Facebook just added Tony Xu to its board of powerful tech players.- Xu cofounded DoorDash in 2013 with some classmates from Stanford University.
Tony Xu is the latest major tech player to take a director seat on Facebook's board.
The company announced in a filing with the SEC on Tuesday that Xu, the co-founder and CEO of delivery company DoorDash, would join its board of directors. While he does not yet have a committee appointment, CEO Mark Zuckerberg said in a statement, "I've always thought it's important to have great tech leaders on our board."
"Tony has direct experience both running a tech company and solving complex challenges in commerce," Zuckerberg added. "I look forward to learning from his perspective as we build towards the metaverse."
Xu noted that Facebook, which recently changed its corporate name to Meta, had various business tools for "local merchants" and said he, too, is looking forward to "working with the board as the company enters the next stage of its journey."
Xu has been CEO of DoorDash since he founded it with a trio of Stanford classmates in 2013. It went public in 2020 after an initial public offering.
Among the rest of its 10-person board are Peggy Alford, who leads global sales at PayPal; Marc Andreessen, cofounder of Andreessen Horowitz; Drew Houston, cofounder and CEO of DropBox; and Peter Thiel, a co-founder of PayPal, Palantir Technologies, and Founders Fund.
The addition of Xu comes as Facebook, which makes nearly all of its revenue from selling digital ads on its platforms, including Instagram and WhatsApp, invests heavily into the commerce part of its business.
In 2020 Facebook acquired Kustomer, a customer management company, for a reported $1 billion as it expanded into ecommerce. A leaked document from late last year also detailed the company's plans to invest more into shopping capabilities with Dan Levy, the VP of Ads and Business Platform, saying he envisioned Facebook's apps "being a primary destination for commerce" to rival Shopify.
Facebook has seen a number of top executives leave in the last year, including its former head of ads Carolyn Everson.

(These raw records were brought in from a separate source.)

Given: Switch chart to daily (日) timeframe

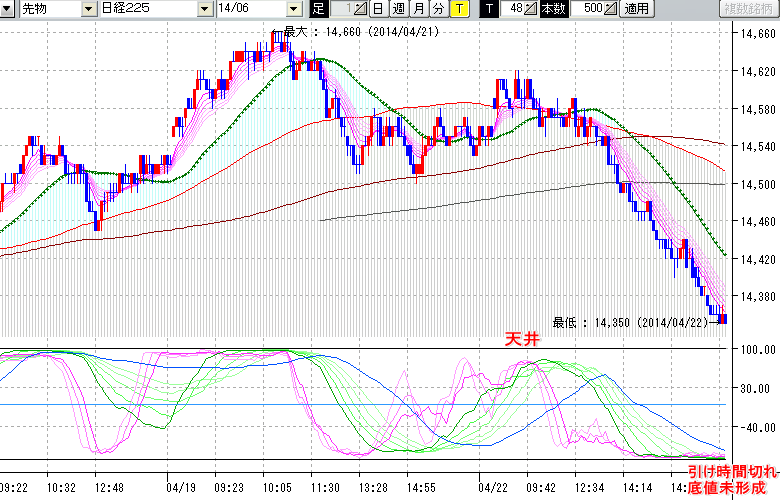Looking at the screenshot, I should 377,9.
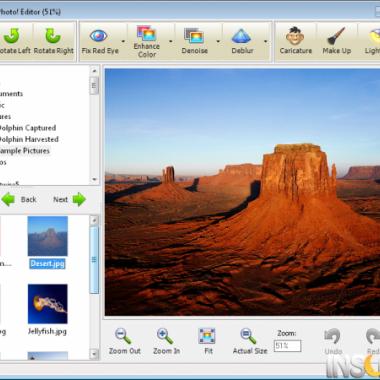Choose the Deblur tool

[x=242, y=42]
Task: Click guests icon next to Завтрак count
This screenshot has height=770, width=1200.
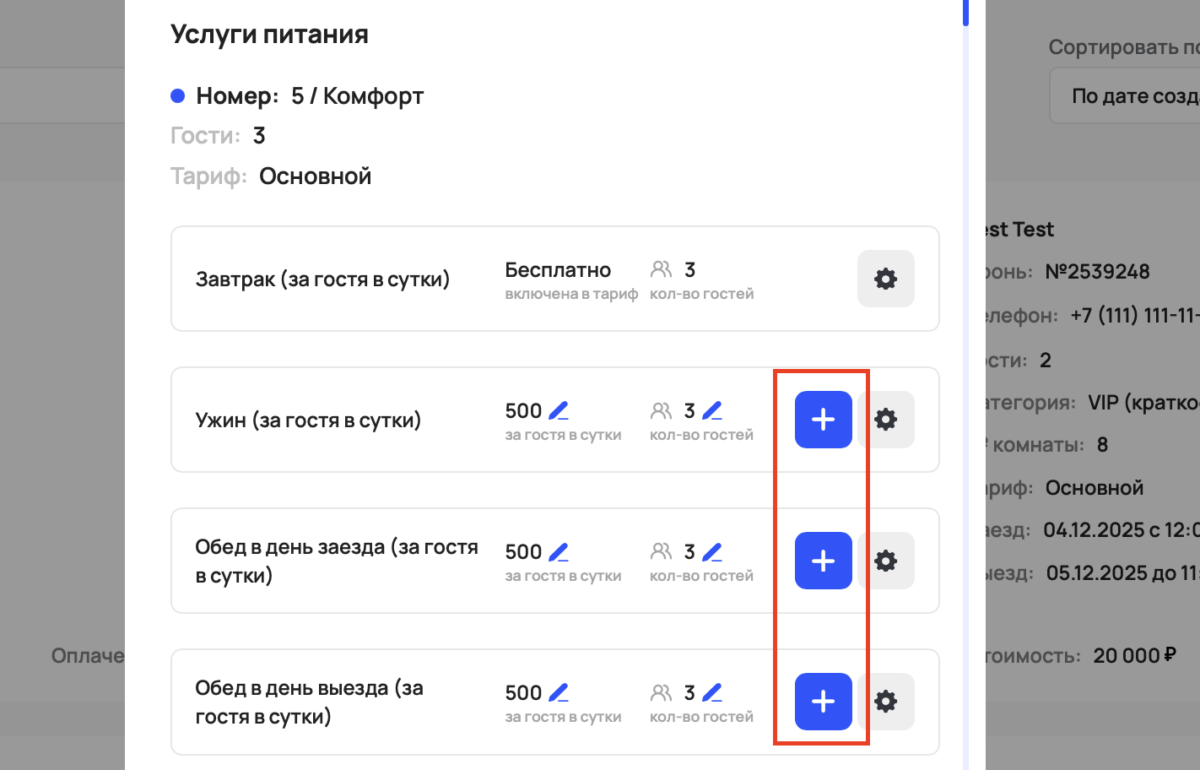Action: click(661, 268)
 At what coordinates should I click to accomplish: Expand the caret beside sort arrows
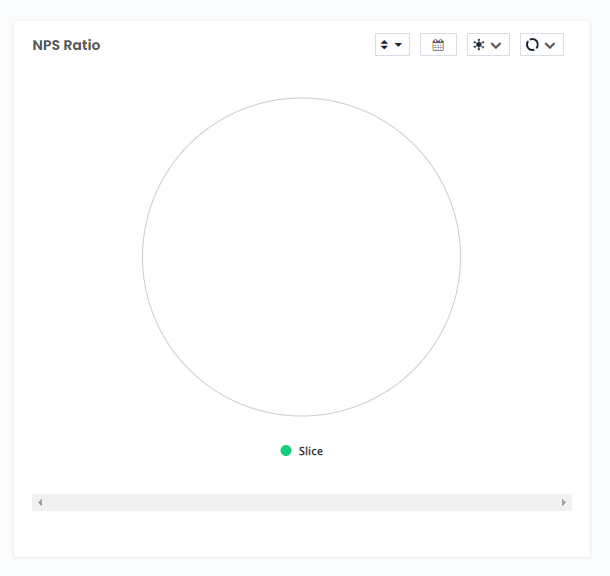[399, 45]
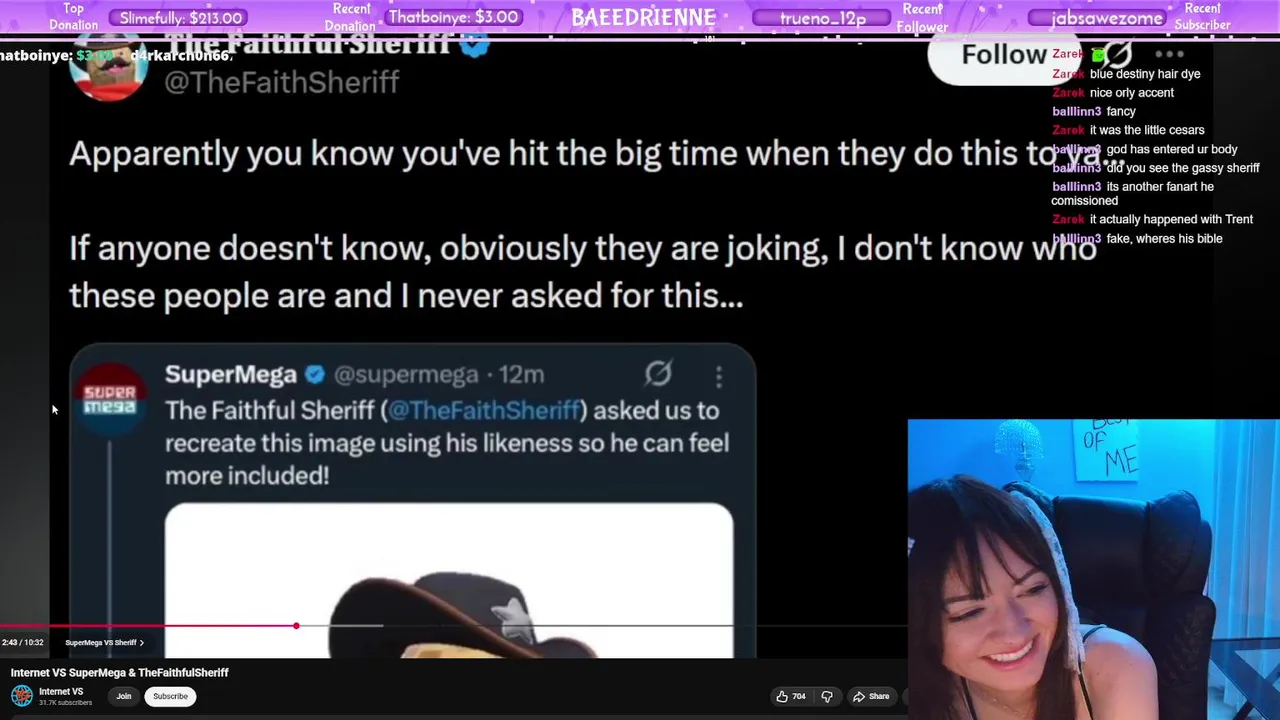Like the video with 704 likes
This screenshot has height=720, width=1280.
[790, 696]

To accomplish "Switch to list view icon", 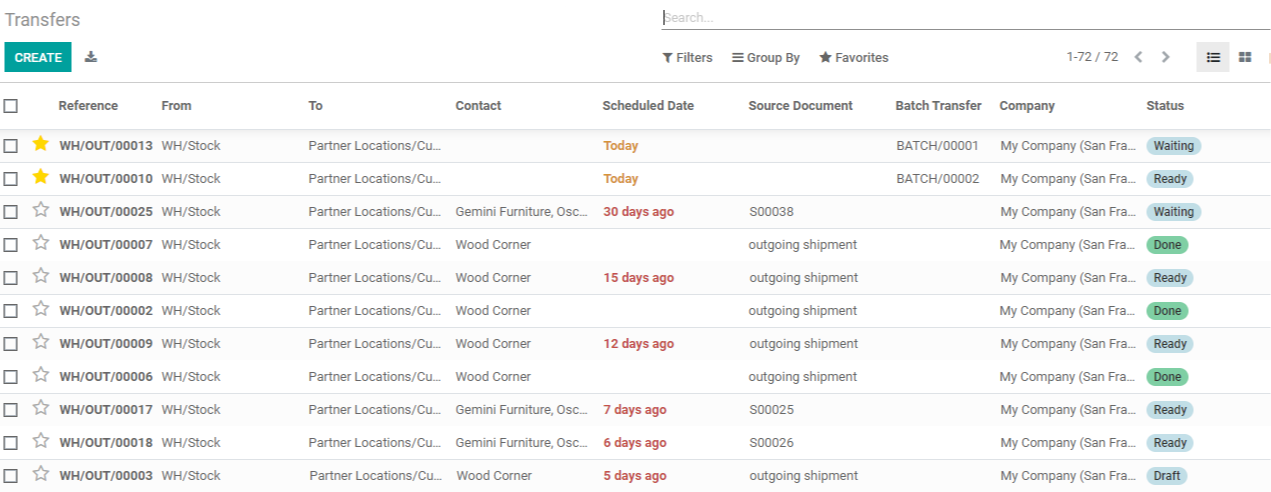I will click(x=1213, y=57).
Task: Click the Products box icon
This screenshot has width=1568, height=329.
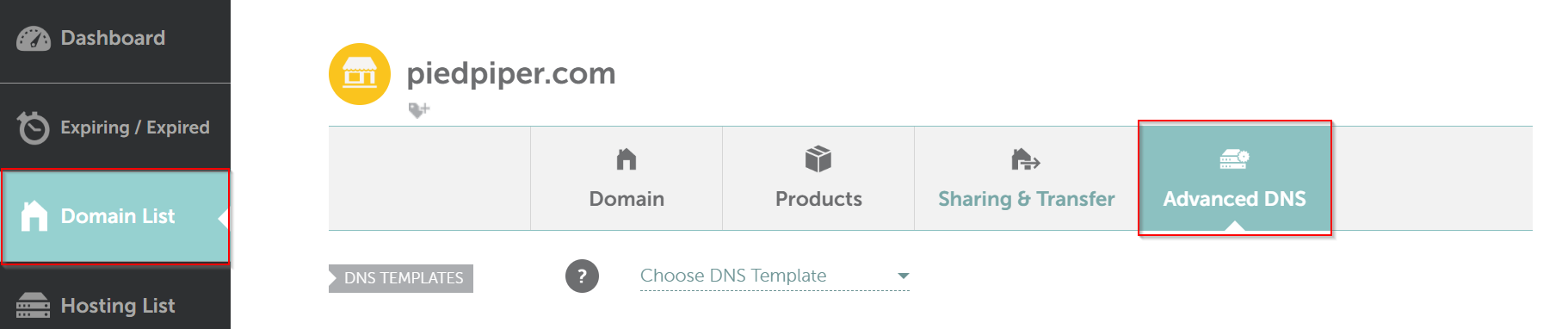Action: (x=818, y=159)
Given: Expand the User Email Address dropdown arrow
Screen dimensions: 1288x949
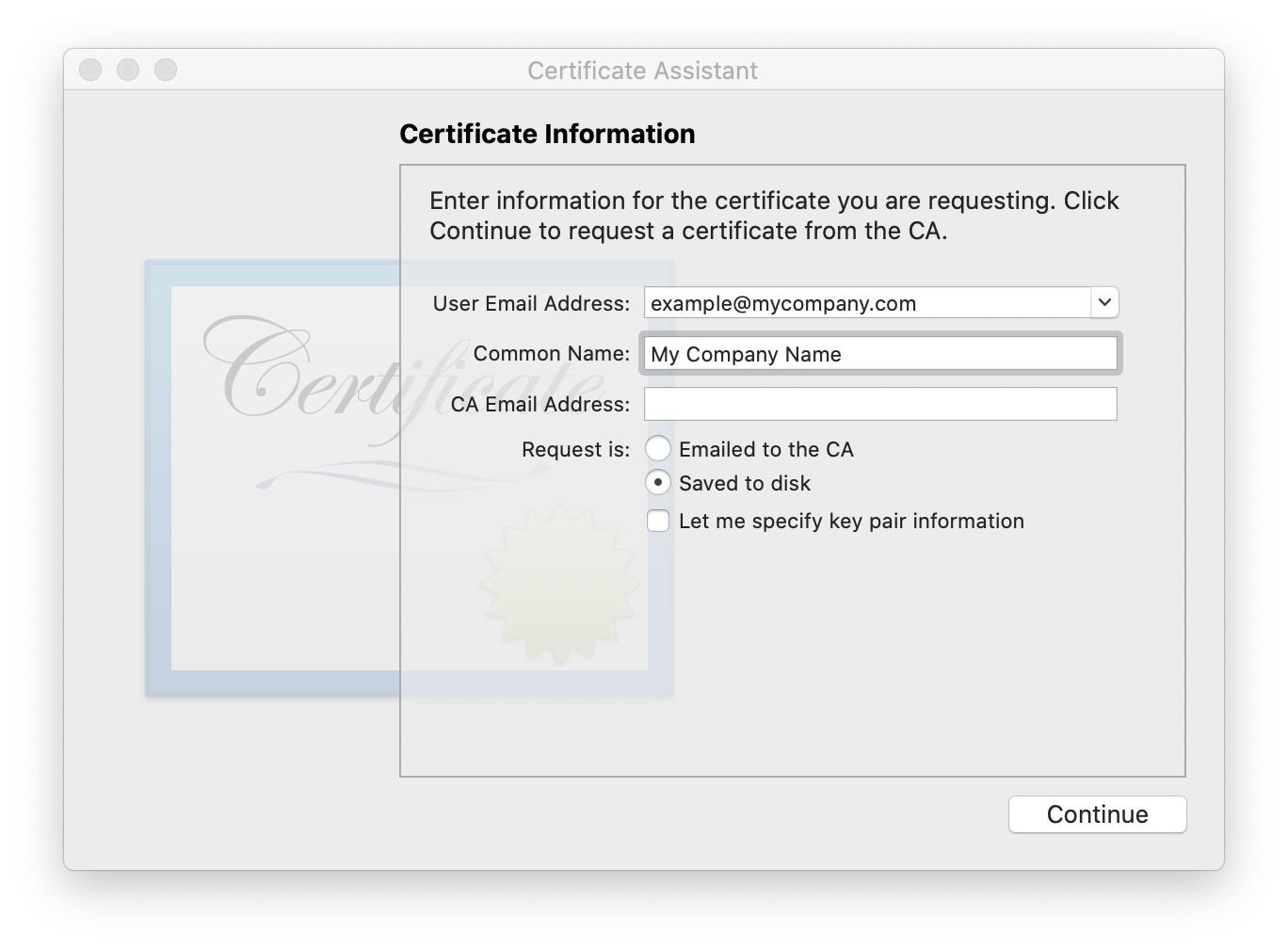Looking at the screenshot, I should (1104, 303).
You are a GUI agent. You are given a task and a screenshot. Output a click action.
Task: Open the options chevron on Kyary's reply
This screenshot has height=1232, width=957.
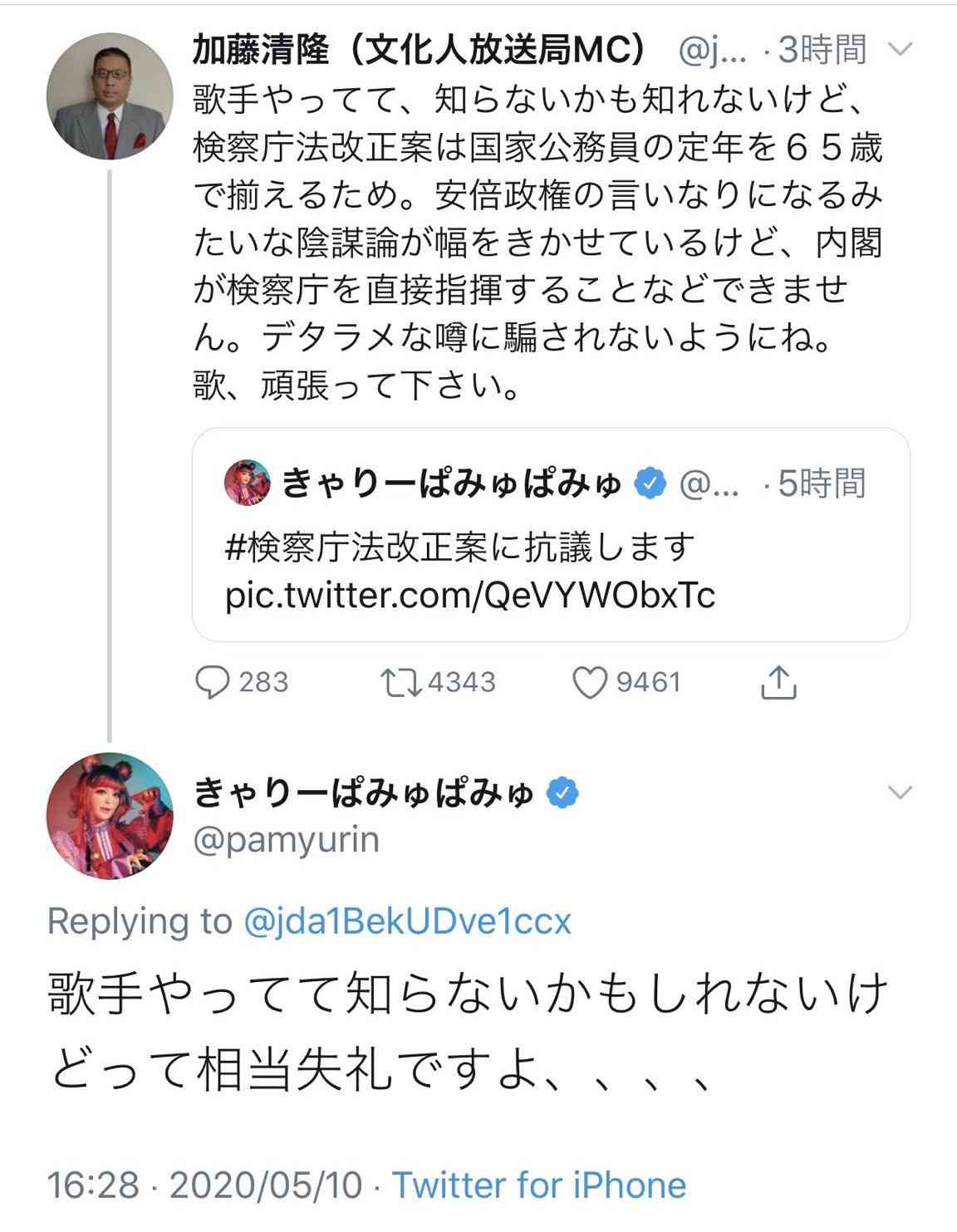pos(901,793)

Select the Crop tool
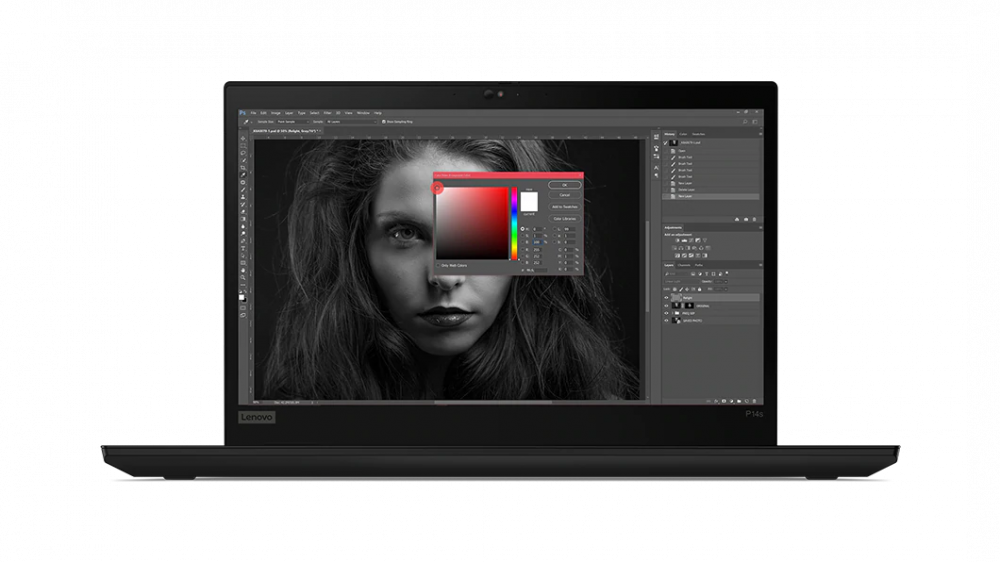click(243, 167)
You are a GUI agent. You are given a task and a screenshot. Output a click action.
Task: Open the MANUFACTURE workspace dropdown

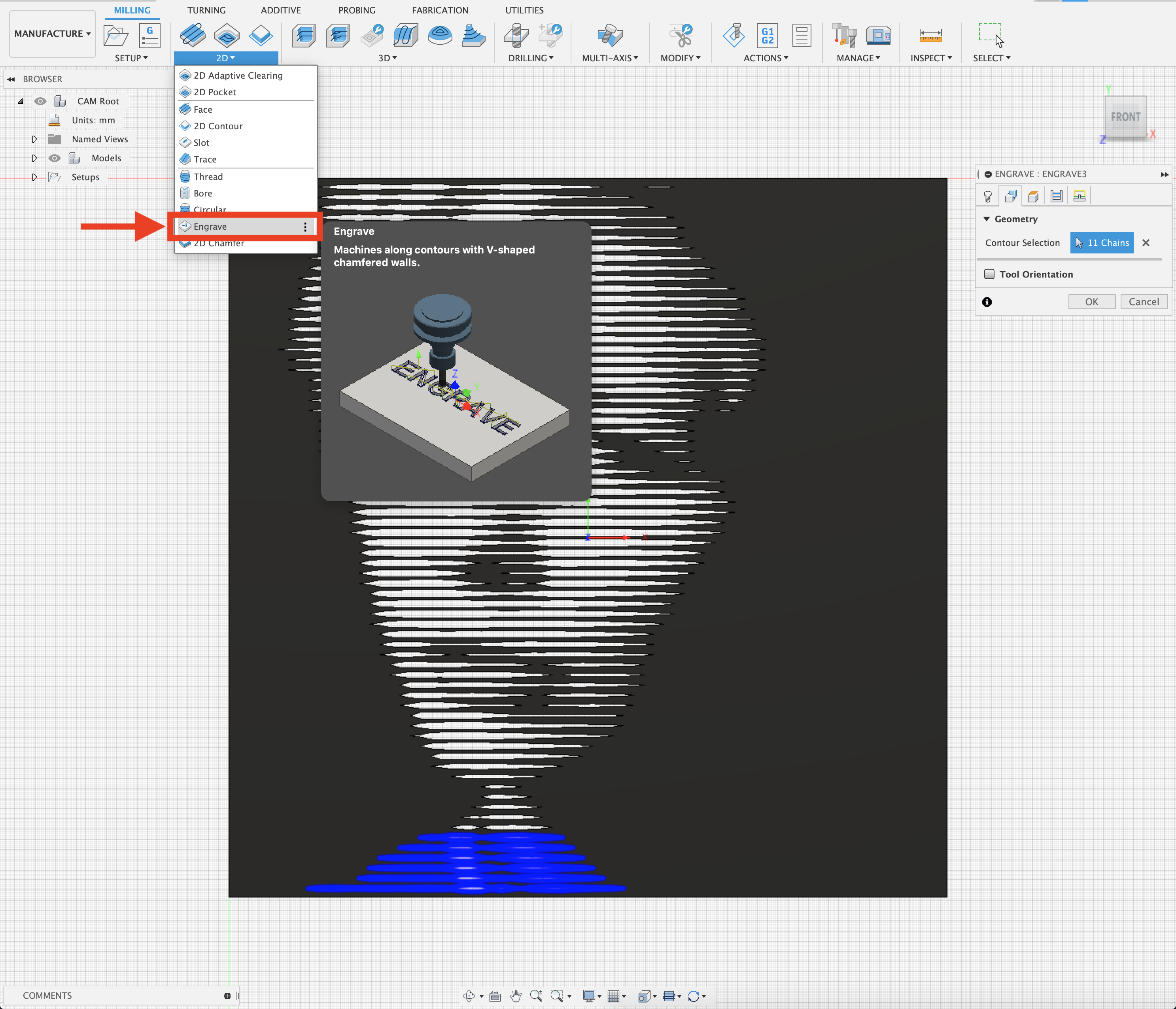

Longtime CTO Mike Schroepfer also announced he would step down last year, with Andrew Bozworth, the company's head of augmented and virtual reality, taking over as it pivots toward building an immersive future of social media, called the metaverse. Internal documents obtained by Insider show the company doesn't plan to invest in ecommerce in the metaverse until at least 2023, however.